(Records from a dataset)
******************************
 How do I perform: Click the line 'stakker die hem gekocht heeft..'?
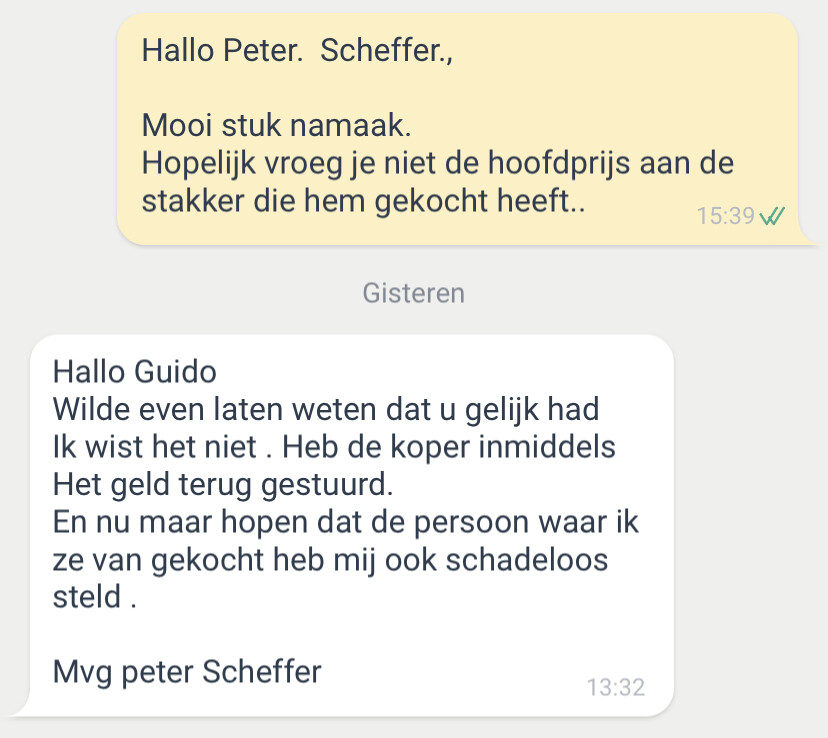(363, 201)
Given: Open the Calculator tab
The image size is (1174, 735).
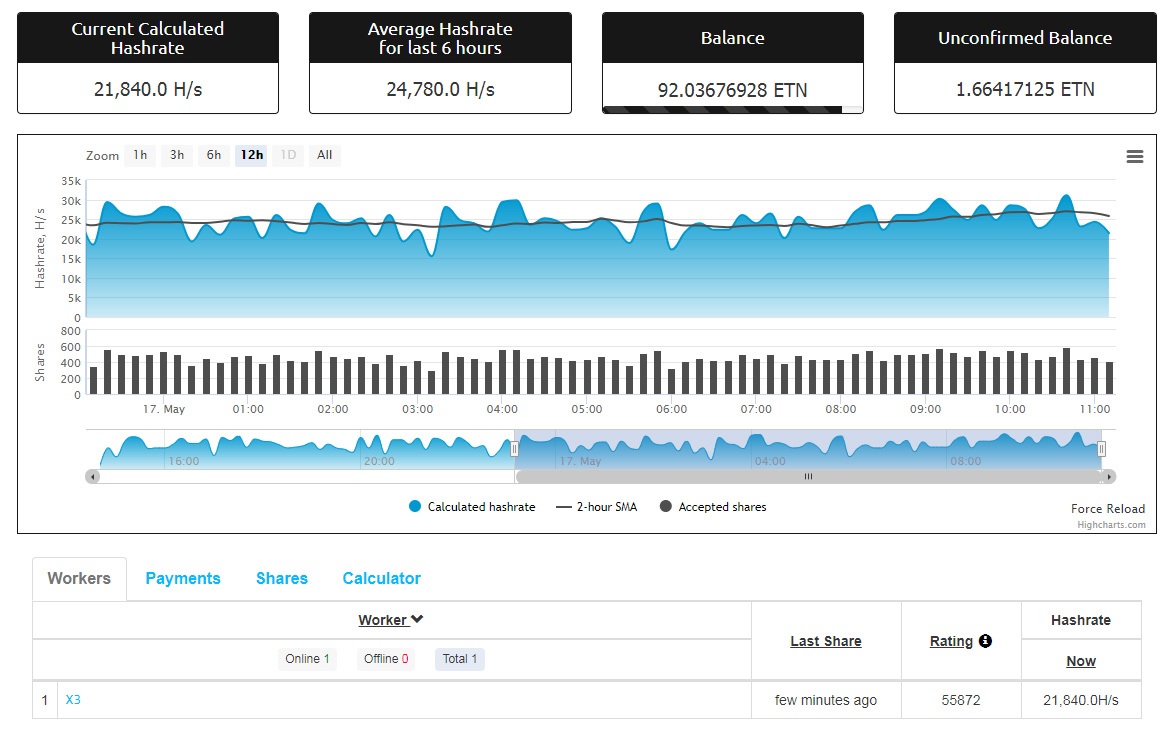Looking at the screenshot, I should pyautogui.click(x=381, y=579).
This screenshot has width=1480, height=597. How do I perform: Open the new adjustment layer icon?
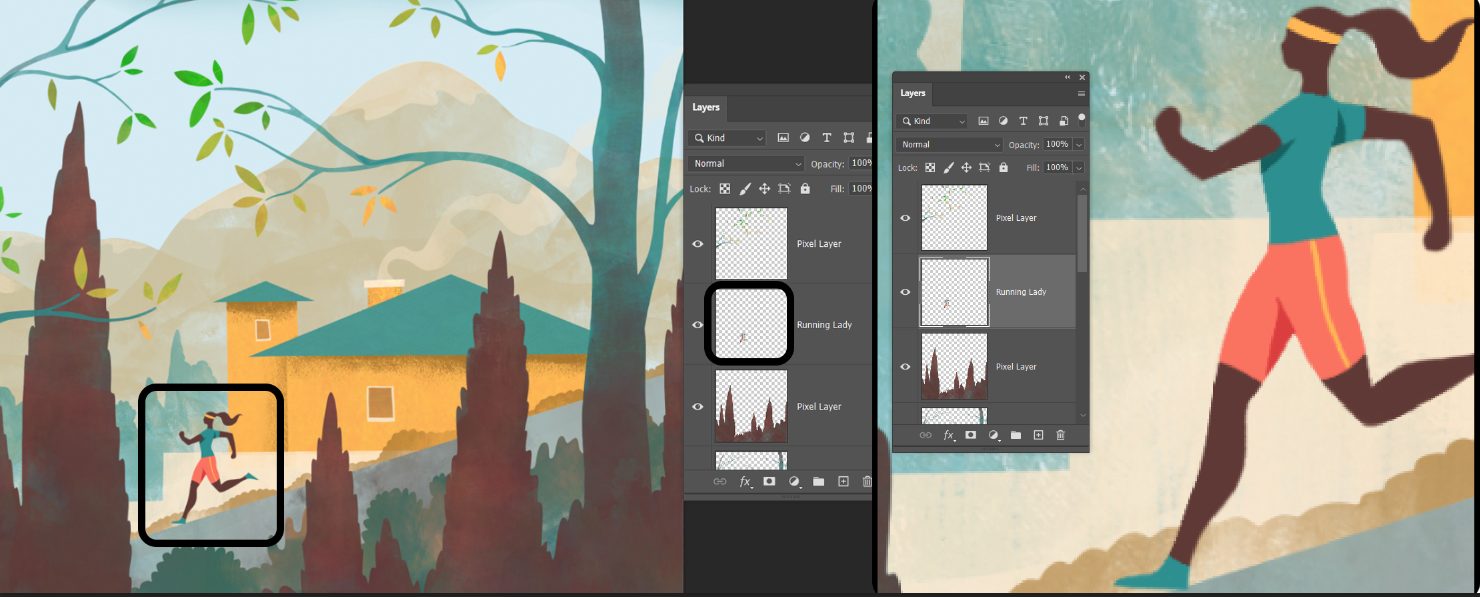tap(994, 435)
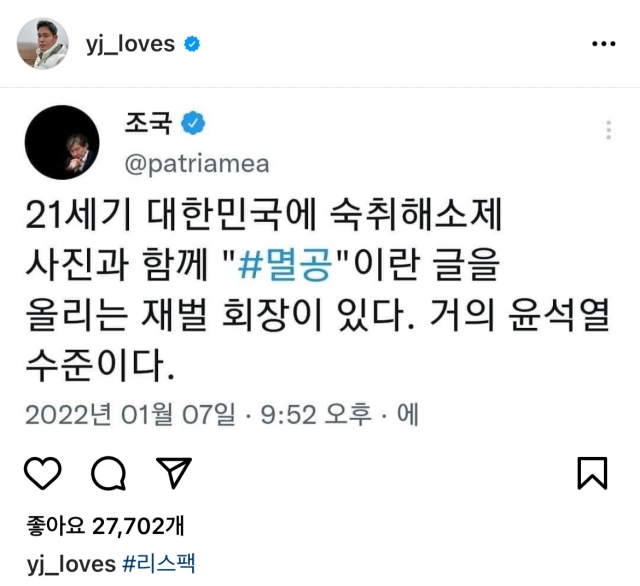
Task: Tap the 조국 display name
Action: coord(148,123)
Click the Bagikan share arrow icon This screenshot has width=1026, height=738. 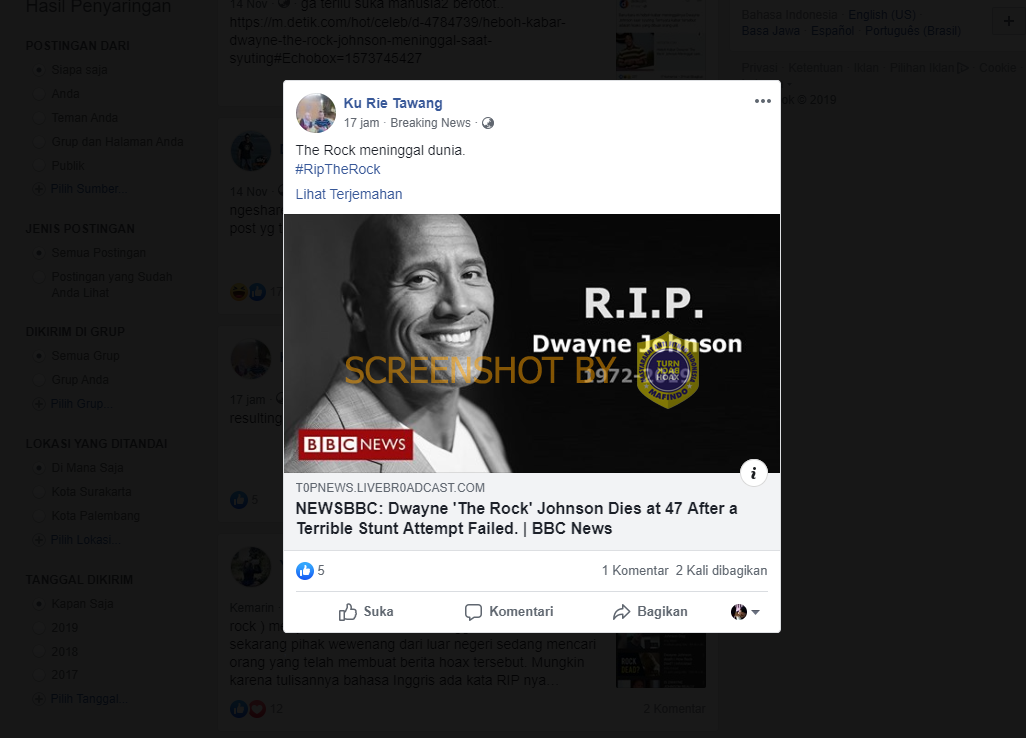[621, 612]
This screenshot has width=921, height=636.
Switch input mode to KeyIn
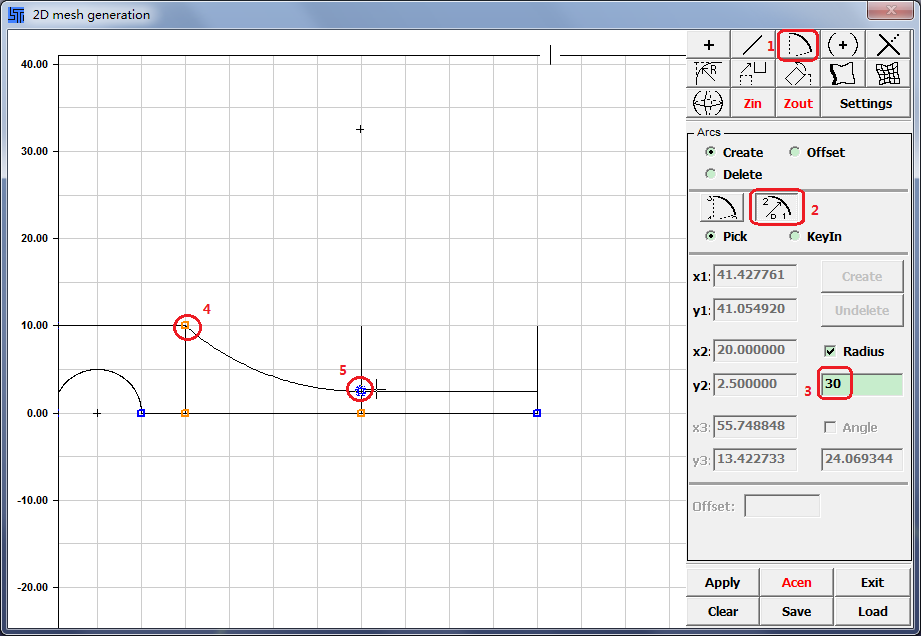click(x=795, y=236)
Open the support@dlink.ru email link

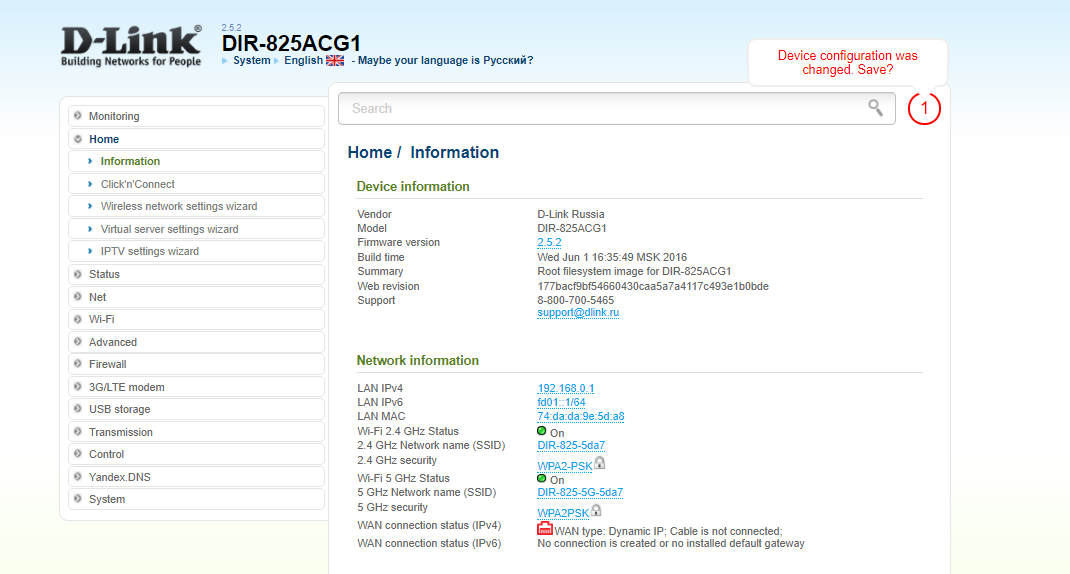pyautogui.click(x=578, y=312)
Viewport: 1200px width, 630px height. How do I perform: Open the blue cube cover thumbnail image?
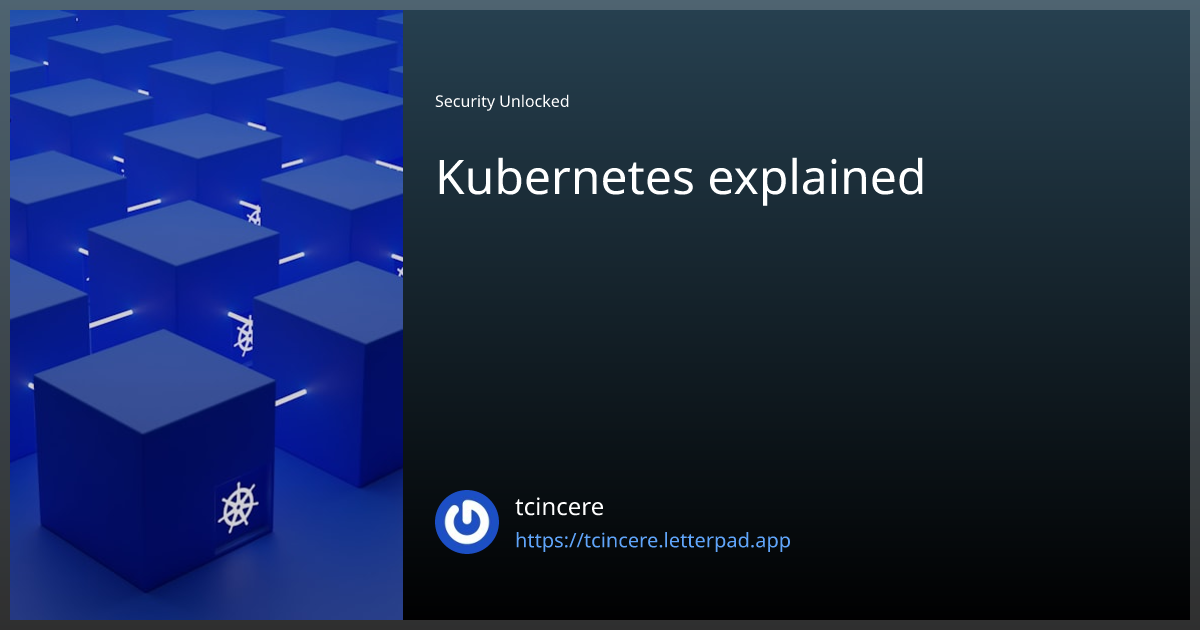coord(205,315)
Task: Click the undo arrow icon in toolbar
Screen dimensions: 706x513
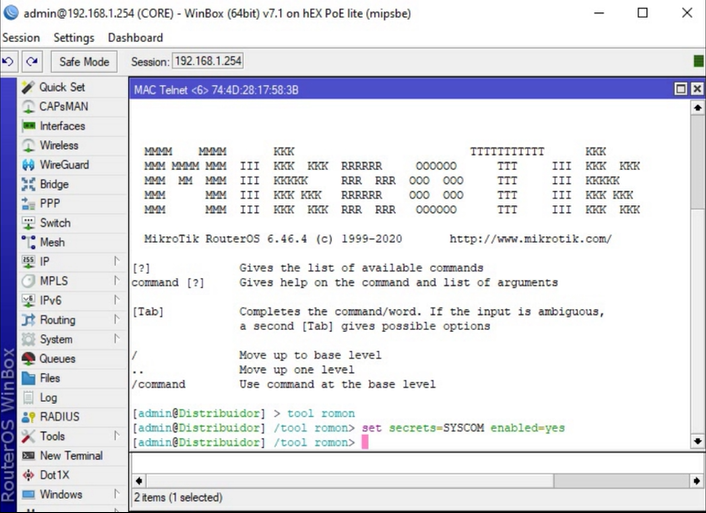Action: coord(8,61)
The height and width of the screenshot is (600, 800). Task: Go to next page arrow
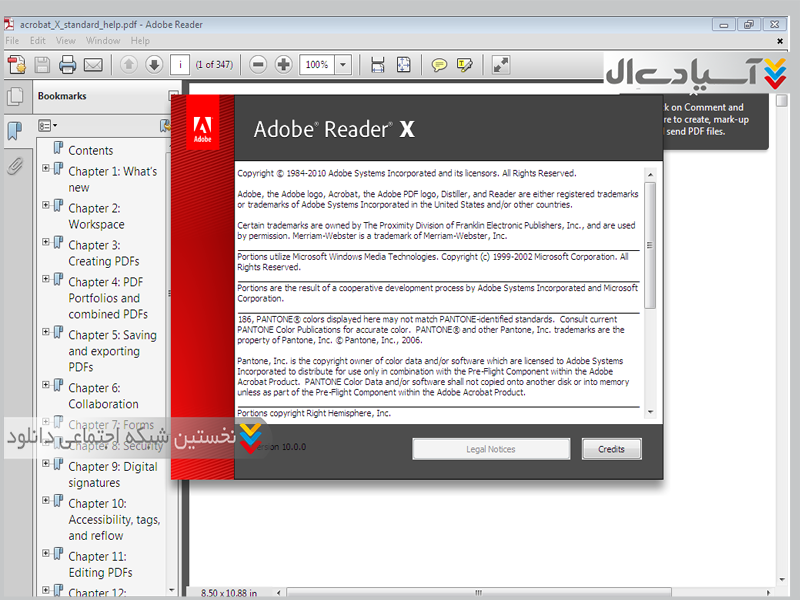pos(153,65)
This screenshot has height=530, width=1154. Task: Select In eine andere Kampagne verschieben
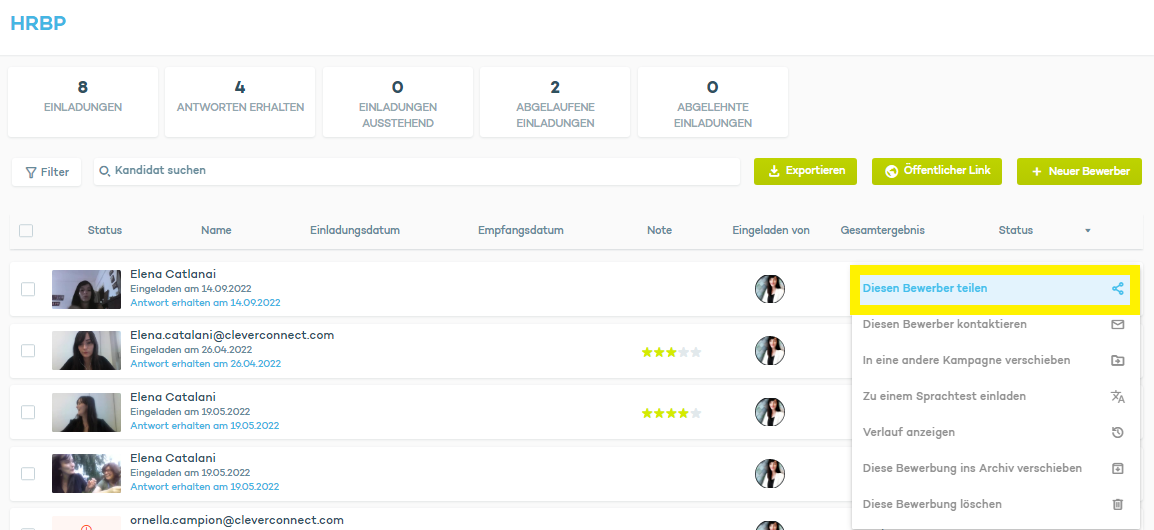click(966, 361)
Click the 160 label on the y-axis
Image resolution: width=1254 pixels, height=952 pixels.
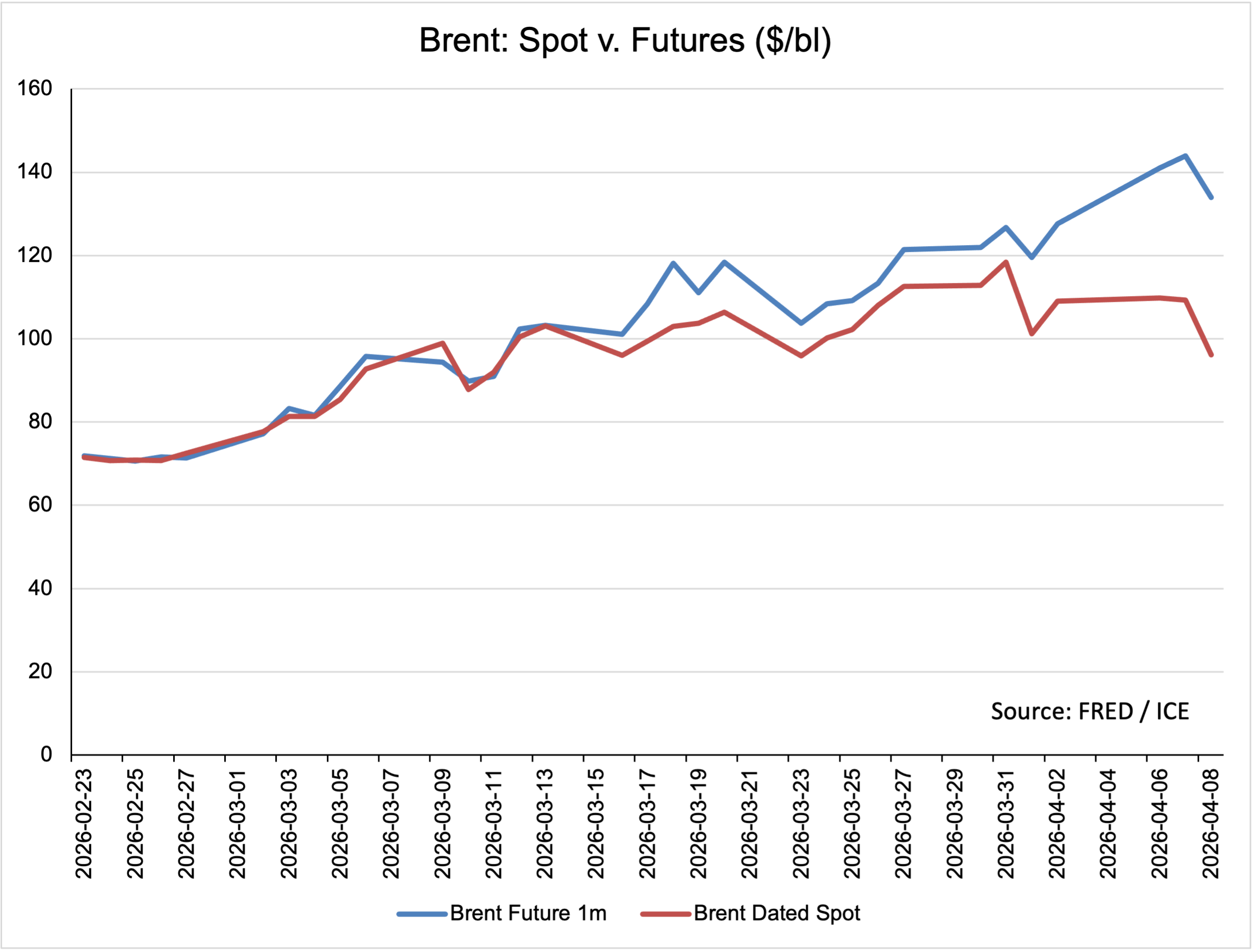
******************************
# DESCRIPTION OF THE TASK:
Once the line containing "This screenshot has width=921, height=636." is found, transcribe it and every line after it to the end of the records, exactly and with no pictures.

# ANSWER AREA:
This screenshot has width=921, height=636.
Switch input mode to KeyIn
click(x=795, y=236)
Open the support@dlink.ru email link

pyautogui.click(x=578, y=312)
Viewport: 1200px width, 630px height. How do I perform: Open the blue cube cover thumbnail image?
coord(205,315)
Task: Click the undo arrow icon in toolbar
Screen dimensions: 706x513
Action: coord(8,61)
The height and width of the screenshot is (600, 800). Task: Go to next page arrow
pos(153,65)
This screenshot has height=530, width=1154. Task: Select In eine andere Kampagne verschieben
click(966, 361)
Click the 160 label on the y-axis
Image resolution: width=1254 pixels, height=952 pixels.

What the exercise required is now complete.